• **TASK**:
Please report each line in the material below that includes "will".
== MATERIAL FOR THIS EXERCISE ==
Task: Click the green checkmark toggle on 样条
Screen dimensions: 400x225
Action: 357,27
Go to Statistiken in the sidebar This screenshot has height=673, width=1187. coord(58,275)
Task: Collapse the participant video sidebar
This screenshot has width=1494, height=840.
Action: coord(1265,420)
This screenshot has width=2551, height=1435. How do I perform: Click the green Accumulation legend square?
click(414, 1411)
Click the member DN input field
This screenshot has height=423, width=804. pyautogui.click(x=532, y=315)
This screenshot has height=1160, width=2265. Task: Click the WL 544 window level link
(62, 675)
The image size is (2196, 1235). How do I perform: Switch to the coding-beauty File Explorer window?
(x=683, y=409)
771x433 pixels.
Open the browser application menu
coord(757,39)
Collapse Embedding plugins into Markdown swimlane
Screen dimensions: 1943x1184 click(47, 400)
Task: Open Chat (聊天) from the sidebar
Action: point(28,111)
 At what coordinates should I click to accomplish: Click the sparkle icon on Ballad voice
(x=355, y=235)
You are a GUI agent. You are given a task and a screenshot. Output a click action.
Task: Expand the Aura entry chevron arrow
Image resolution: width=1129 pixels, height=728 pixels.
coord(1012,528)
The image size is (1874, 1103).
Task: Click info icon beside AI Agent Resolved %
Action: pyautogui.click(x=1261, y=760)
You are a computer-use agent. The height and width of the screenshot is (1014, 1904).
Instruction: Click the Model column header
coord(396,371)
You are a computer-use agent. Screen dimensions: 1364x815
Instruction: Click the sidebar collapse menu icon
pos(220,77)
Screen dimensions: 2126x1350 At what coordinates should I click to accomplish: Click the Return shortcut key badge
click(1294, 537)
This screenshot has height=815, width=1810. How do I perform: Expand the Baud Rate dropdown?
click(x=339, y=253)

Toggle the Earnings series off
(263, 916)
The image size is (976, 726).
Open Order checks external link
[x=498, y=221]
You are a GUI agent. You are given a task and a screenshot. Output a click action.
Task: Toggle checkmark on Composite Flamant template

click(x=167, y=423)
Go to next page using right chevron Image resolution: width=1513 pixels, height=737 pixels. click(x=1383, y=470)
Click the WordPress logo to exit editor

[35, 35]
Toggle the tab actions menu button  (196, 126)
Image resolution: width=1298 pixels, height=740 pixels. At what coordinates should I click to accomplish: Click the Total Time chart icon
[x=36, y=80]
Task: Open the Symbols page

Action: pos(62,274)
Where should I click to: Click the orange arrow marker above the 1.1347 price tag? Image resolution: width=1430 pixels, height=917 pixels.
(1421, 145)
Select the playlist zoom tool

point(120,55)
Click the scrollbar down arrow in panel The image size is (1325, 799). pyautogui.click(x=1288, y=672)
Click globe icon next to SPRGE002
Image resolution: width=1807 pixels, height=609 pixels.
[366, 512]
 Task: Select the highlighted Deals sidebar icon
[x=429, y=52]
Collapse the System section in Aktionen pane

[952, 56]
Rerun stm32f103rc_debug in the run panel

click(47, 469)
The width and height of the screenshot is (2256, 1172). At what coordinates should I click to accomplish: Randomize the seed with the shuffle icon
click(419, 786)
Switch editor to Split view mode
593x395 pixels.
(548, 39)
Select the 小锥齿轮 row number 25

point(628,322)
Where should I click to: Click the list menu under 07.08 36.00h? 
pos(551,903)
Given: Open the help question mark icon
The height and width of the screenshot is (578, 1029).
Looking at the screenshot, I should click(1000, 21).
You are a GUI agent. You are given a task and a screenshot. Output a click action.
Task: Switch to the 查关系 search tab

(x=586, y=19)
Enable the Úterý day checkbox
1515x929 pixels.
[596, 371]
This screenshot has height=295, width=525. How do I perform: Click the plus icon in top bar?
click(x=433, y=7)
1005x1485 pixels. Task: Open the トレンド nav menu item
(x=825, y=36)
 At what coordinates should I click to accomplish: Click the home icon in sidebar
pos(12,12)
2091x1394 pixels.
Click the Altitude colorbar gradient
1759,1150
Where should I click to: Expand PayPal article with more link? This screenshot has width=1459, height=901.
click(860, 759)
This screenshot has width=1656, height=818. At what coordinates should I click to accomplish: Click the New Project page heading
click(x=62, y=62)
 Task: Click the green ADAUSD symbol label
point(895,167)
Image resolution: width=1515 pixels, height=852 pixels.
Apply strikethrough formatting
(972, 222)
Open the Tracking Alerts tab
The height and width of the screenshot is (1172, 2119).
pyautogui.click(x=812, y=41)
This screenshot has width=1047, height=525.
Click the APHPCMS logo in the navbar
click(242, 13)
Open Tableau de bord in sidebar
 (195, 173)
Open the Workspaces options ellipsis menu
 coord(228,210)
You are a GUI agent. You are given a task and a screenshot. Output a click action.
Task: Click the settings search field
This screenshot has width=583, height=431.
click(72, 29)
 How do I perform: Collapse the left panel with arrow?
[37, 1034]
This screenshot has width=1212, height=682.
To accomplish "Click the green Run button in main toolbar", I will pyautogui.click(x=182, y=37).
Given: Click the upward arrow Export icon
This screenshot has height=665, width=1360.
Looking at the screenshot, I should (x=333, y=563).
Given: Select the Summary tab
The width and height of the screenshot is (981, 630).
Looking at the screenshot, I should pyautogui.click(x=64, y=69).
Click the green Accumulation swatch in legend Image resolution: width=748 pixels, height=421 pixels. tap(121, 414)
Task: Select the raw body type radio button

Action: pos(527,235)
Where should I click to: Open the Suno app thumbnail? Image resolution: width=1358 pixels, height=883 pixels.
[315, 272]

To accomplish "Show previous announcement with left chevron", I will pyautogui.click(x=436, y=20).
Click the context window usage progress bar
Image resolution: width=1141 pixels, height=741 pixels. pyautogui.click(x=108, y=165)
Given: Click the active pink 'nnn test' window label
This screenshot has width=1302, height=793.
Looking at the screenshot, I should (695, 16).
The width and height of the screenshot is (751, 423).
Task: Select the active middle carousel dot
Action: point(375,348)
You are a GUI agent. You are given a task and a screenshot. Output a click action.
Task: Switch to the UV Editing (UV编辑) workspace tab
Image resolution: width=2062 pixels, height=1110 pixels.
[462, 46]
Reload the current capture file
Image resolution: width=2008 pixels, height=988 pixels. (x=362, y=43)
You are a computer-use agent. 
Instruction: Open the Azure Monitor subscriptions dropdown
===
• **SOLVED EXERCISE**:
To accomplish "Click the green Run button in main toolbar", I will pyautogui.click(x=182, y=37).
To accomplish "Show previous announcement with left chevron", I will pyautogui.click(x=436, y=20).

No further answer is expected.